Problem »
All lines in the material below that hold "screenshot" should be found and copied.

Dataset excerpts »
"""
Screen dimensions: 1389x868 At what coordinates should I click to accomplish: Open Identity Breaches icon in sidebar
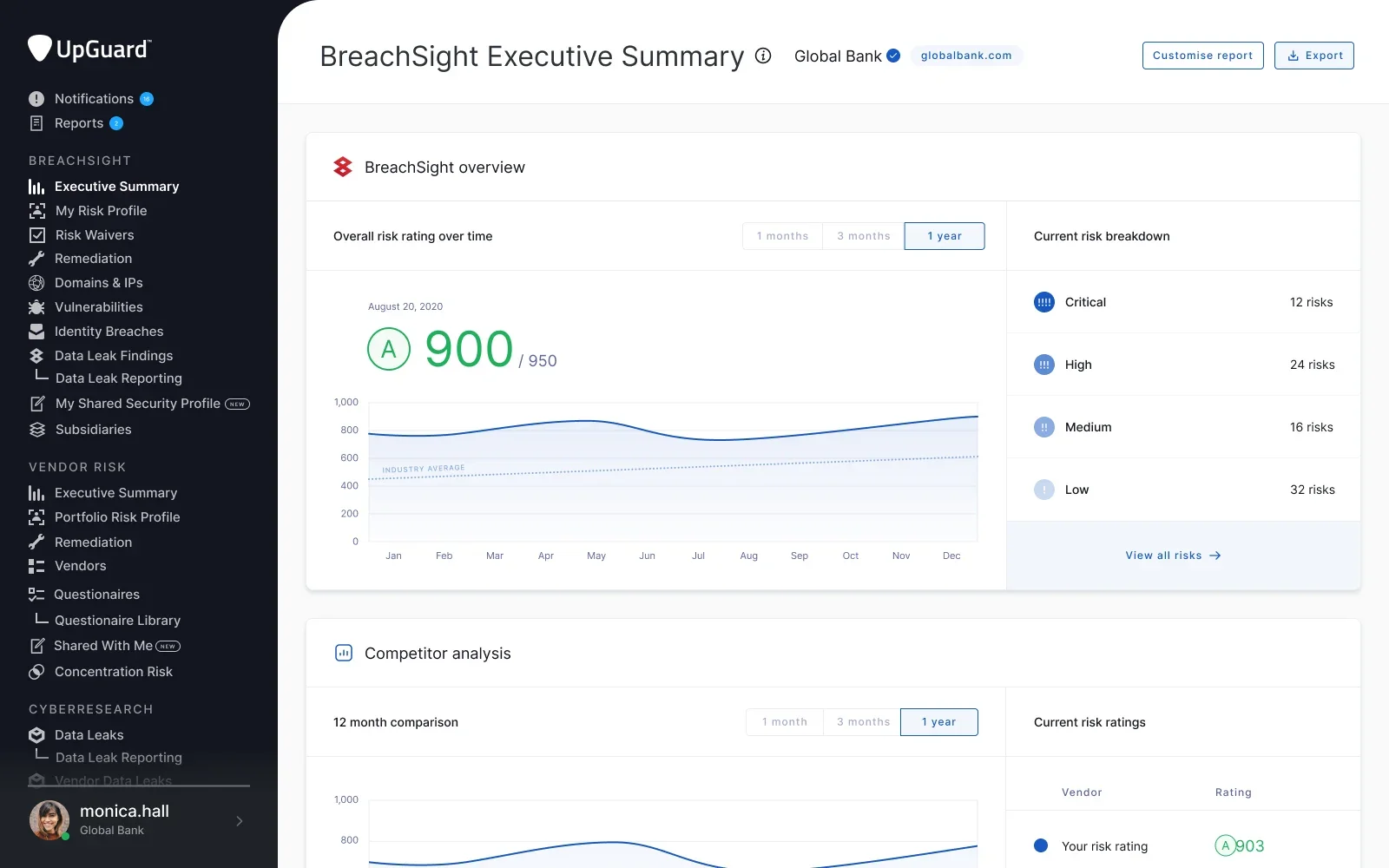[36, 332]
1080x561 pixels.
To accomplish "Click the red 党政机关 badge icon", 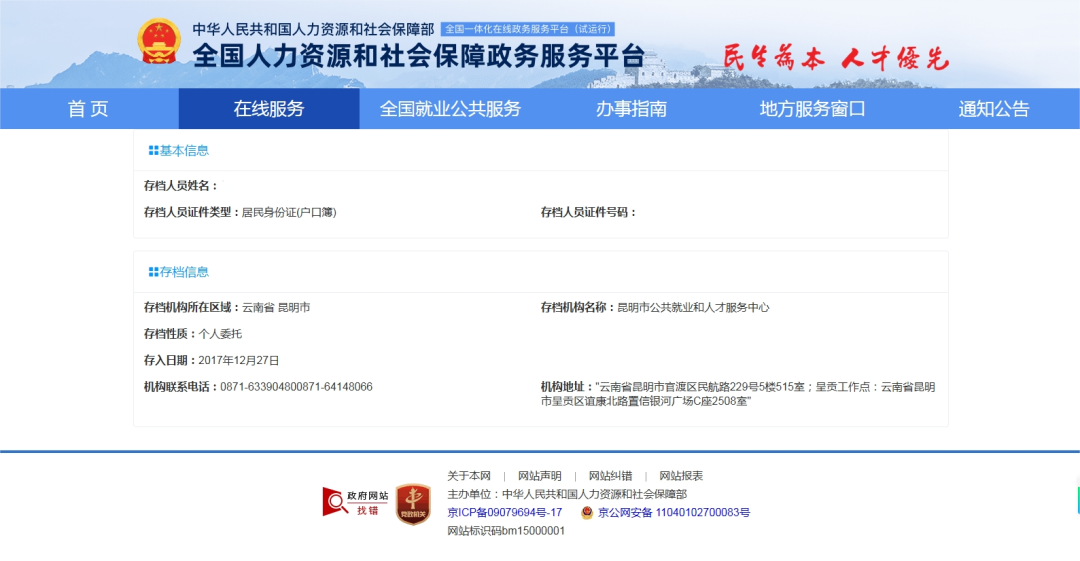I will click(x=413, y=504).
"""
"""
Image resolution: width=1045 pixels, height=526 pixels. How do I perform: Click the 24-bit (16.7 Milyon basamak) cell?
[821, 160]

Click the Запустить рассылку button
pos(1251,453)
"""
"""
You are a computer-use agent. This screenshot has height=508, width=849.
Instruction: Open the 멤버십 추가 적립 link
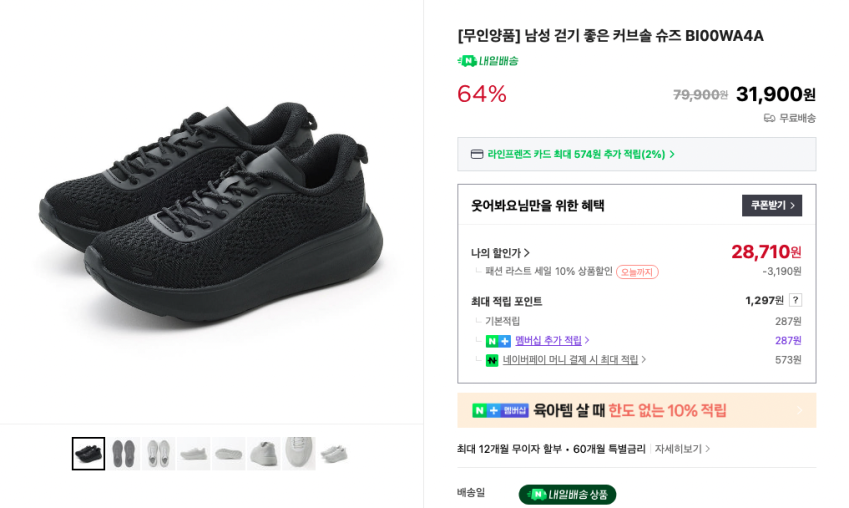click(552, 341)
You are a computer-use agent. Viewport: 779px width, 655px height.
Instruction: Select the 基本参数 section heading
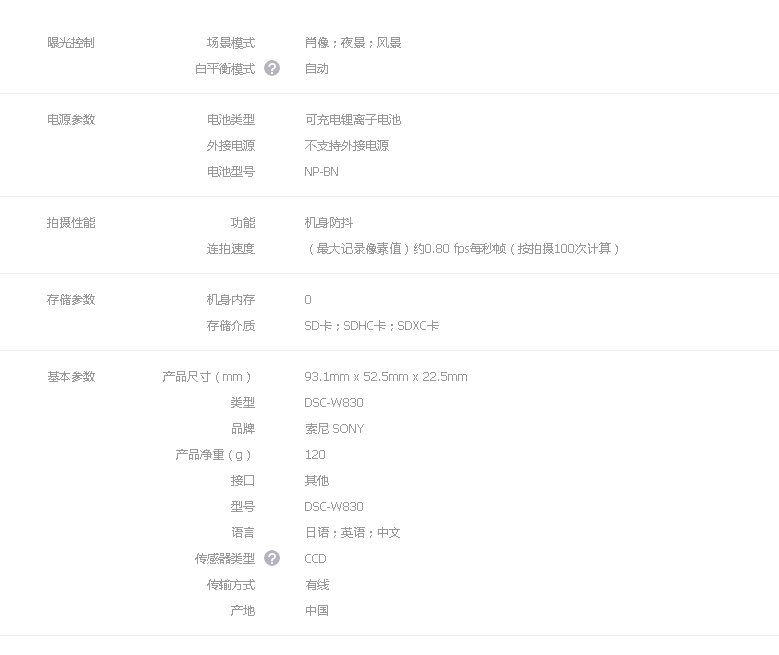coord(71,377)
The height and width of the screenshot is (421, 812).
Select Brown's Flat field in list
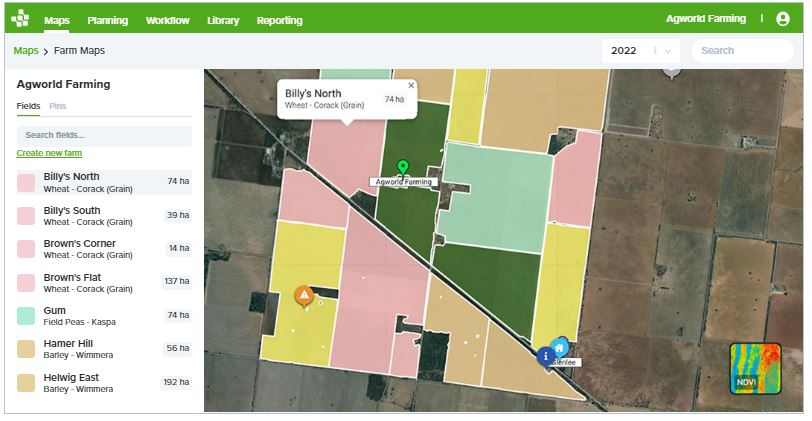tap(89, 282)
"""
Result of this exercise »
You are a computer-use agent. This screenshot has height=508, width=849.
The height and width of the screenshot is (421, 812).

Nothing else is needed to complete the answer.